The boy had clearly been loved by his dead father; and he, in turn, loves his father’s memory. And yet, in that brutal and utterly heartless environment in which he lives, he is not aware even of the concept of love, and he cannot account to himself the feelings he has for his dead father: he doesn’t know what name to give them.
Neither can he begin to understand the affection he feels for an even younger lad, who comes to work in the pit: this younger lad, while working as a bricklayers’ assistant, had fallen from a bridge and dislocated his thigh, and here, at the pit, when carrying sand, he “hobbled so much that he seemed to be dancing the tarantella”. And, we are told laconically, “that made all the men in the pit laugh”. They call this lad Frog, on account of his being crippled, and unable to walk properly. Foxfur – for so he is called throughout the story – takes him under his wing, but there’s no sentimentality about the attachment: although Foxfur really is attached to the crippled little boy, he beats him mercilessly. He beats him because violence is the only way he knows to express his feelings for any other human:
At times he beat him without cause and without mercy … if Frog did not defend himself, he beat him harder, and more furiously, and said to him: “Take that, jackass! … If you haven’t even got the guts to defend yourself against someone who doesn’t even hate you, it means you’ll let every Tom, Dick and Harry walk all over you!”
And yet, Foxfur loves this boy: he does not know what that means, and throughout this story the word “love” is conspicuous by its absence, but he loves that boy in the only way he knows how. When the younger boy falls ill, Foxfur does all he can to help; and when the boy dies, he is heartbroken – although, even here, he does not know what “heartbreak” means, and can’t understand the feeling. And he can’t understand why Frog’s mother should weep over her dead boy “as if her son were one of those who earn ten lire a week”.
The story is bleak and dark, right up to its desolate final sentences; but curiously, it is not nihilistic, as it could well have been in lesser hands.
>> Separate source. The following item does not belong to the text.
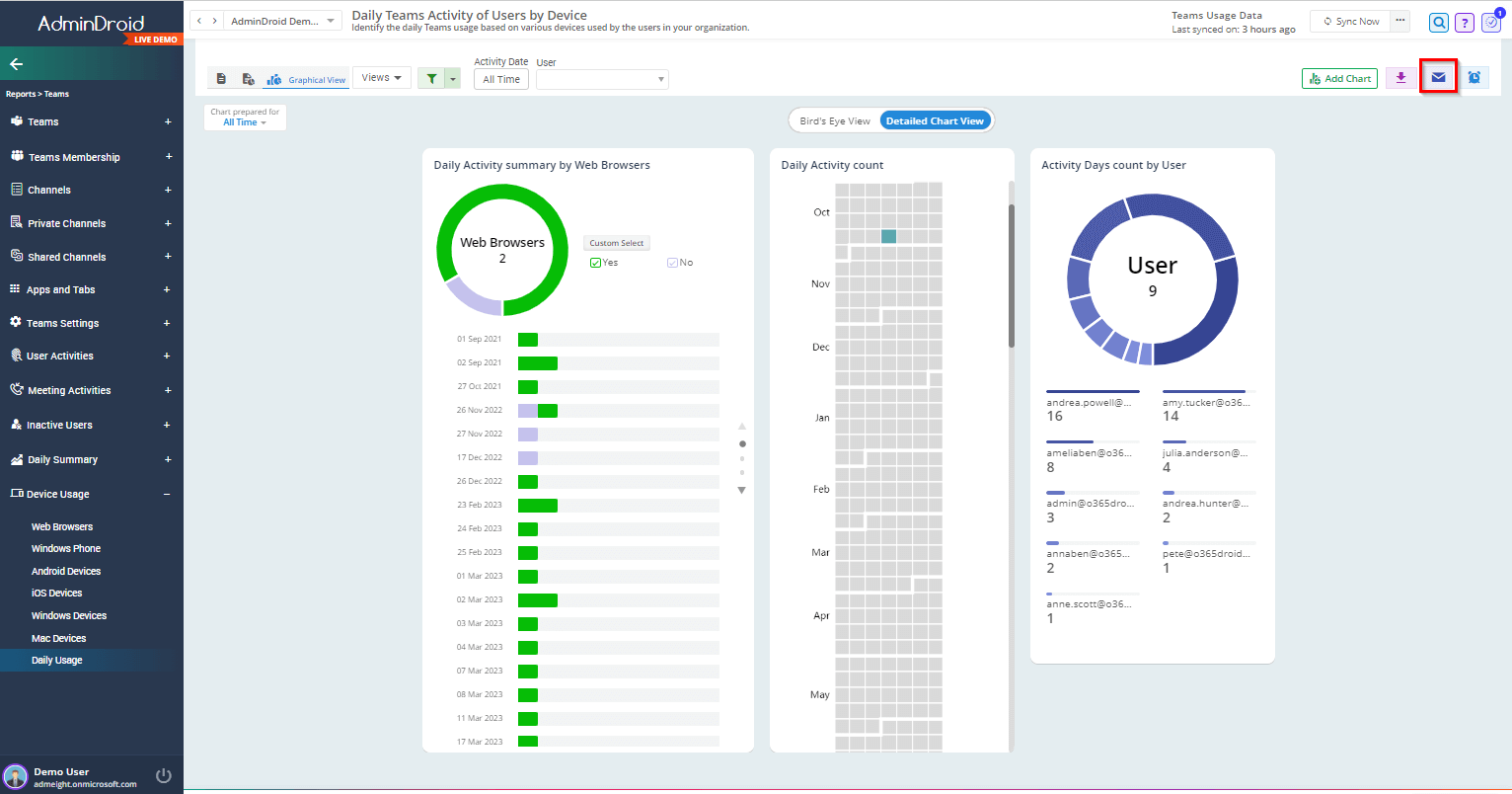The image size is (1512, 794).
Task: Click the Sync Now button
Action: tap(1349, 19)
For underneath the endless exploitation and cruelty, there is an awareness – all the stronger for never being explicitly stated – of nobler human feelings and impulses that even conditions such as this cannot quite kill.
The other stories in this collection are hardly less remarkable. “Cavalliera Rusticana” – translated here as “Rustic Honour” – is nothing like Mascagni’s opera (marvellous though I think that is): the story is, once again, sparely told, with not the slightest hint of the sort of wallowing in emotion that we so often take for granted in Italian opera: it is, once again, a bleak tale, stripped to the bone and narrated without even an ounce of excess fat.
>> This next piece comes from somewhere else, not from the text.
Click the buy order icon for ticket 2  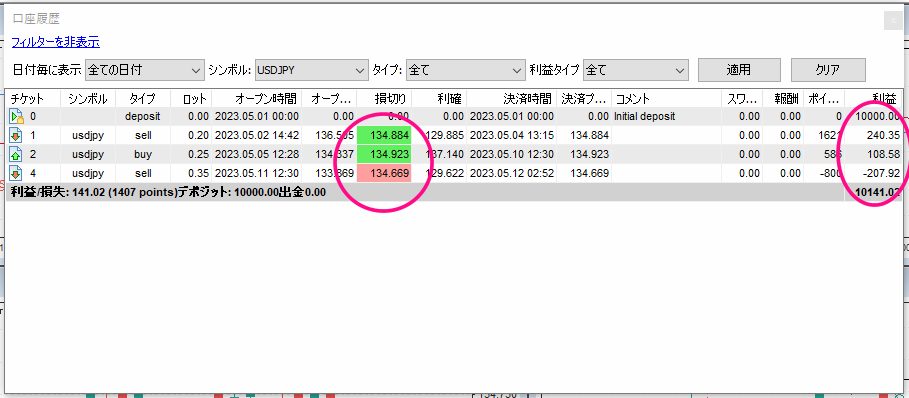point(16,155)
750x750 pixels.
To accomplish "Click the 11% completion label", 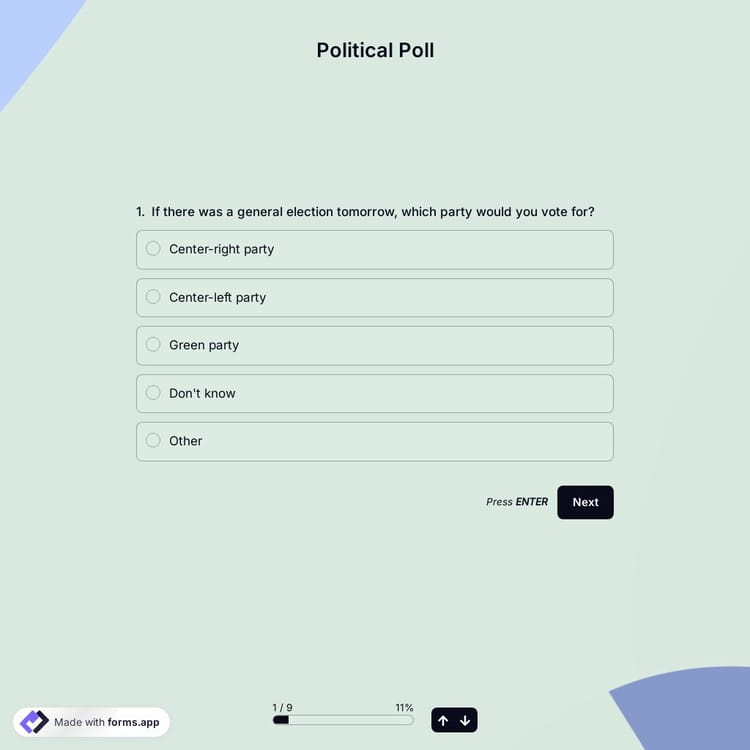I will click(x=404, y=707).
I must admit that as I read story after story – mainly on buses during our recent holiday in Sicily – I found myself thinking “What has Verga been all my life?” I am hard pressed to think of any other writer I have encountered for the first time in the last few years who has made such an impact on me. The first story in this collection, “A Reverie”, is not among the strongest; but fortunately, neither is it amongst the most characteristic. The other stories bespeak a writer of individuality and stature, and to whose works I shall undoubtedly be returning.